Michael Kaluta at SVA

I crashed a Michael Kaluta lecture Monday night. Donato Giancola was having his SVA class create complex futuristic environments and so he had asked Michael to talk about world building in his picture making. Michael showed some of his comic work and then focused on movie concept drawings. Below are some random thoughts and notes.

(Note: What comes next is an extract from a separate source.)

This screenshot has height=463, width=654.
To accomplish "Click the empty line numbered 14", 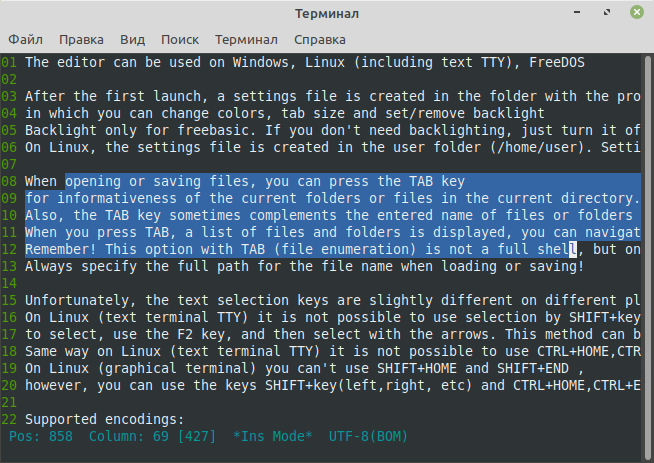I will pyautogui.click(x=320, y=284).
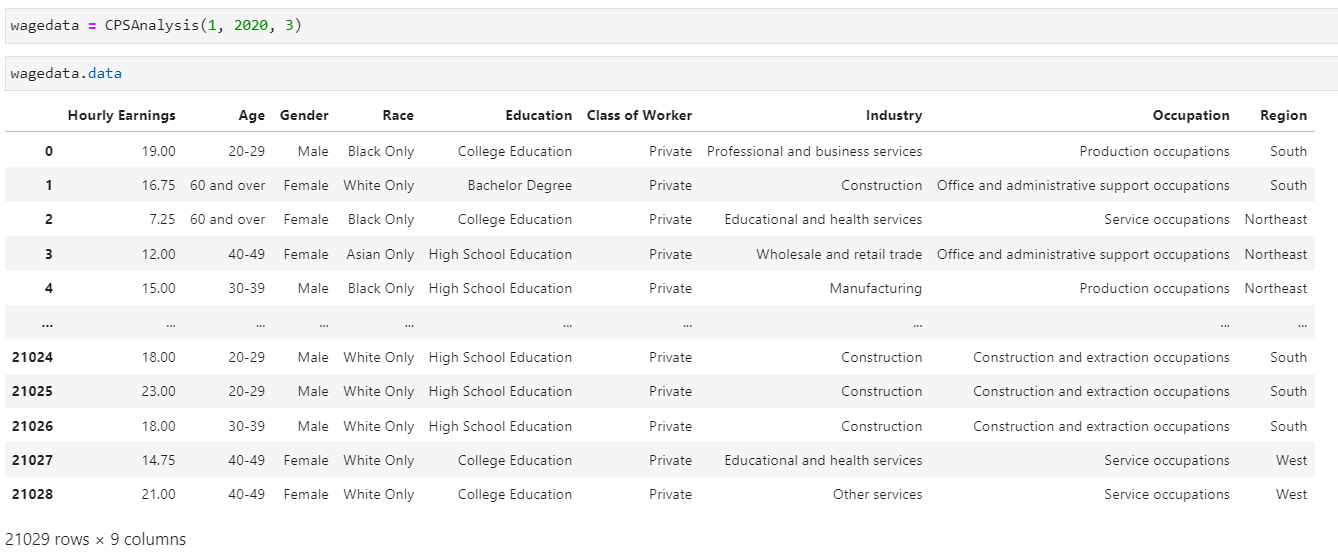Click the Asian Only race cell

380,254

  • The thing that struck me the most was, how much his drawing looked like reportage. He is creating vast cities and interiors with such spontaneity and freshness that you would think he is simply reacting to what's in front of him.....but none of these worlds actually existed. His understanding of detail (both when to use it and when not to) and perspective is so dead-accurate that you buy every squiggle as information from an existing object.
  • He talked about the rhythm between information and breathing space. And the repetition of abstract forms to give meaning to those forms. (The difference between a single spear and a forest of spears.)
  • He talked a lot about knowing the back-story to am image, even if the viewer will never know it."Knowing what is going on behind every window" in the image. This became particularly clear while listening to Michael and Donato banter about minute details of Tolkien paintings. Clearly, both of them have a love for world building that is strongly rooted in Tolkien.
  • He talked about illustrating some of the more mundane lines of a story. Focusing on a simple statement gives him the freedom to create the world around that line. „Ignore the line and add a layer."
  • He talked about fetishizing various objects within a painting. „Someone spent time designing that sword, that piece of armor." Keeping items from being too generic adds history to them.
  • He talked a bit about the real world issues facing an illustrator -- diversifying your clients, stretching your abilities, always networking and keeping your connections open.
...and....that's all I can remember at the moment. I was truly inspired to see such a fluid hand and facile imagination let loose on pure concept work without the burden and constraints of trying to sell a novel or comic in one image. He mentioned that he is working on a book that will display some of this work, I forgot to ask when it will be published, but I'll be sure to mention it here when it’s out in the world.

Thanks Michael and Donato for letting me crash the party!

Michael. (I got clearer pictures, but I liked the smile in this one.) One of Micahel's Tolkien paintings. And the eating afterwards: Donato, me, Greg Manchess, Kristina Carroll, and Michael.


Kristina Carroll said...

Weee! Great pictures Irene- and great summation of the lecture. That was definately an inspiring evening. It was a pleasure having you and Greg join us too- I look forward to seeing you all again this weekend.

Tracy Flynn Art said...

Any chance that this was taped.....either visually or audibly?

Thanks for the report and isnights on what had to have been a great night.

Rachel AKA said...

Thanks for the report! Have always loved Kaluta's work. Ditto what Tracy said about recording. It should be mandatory that all such things are recorded, but a Kaluta book is good, too... ;-)

Unknown said...

Thanks for sharing this! The last 2 points really resonated with me. Just an amazing artist.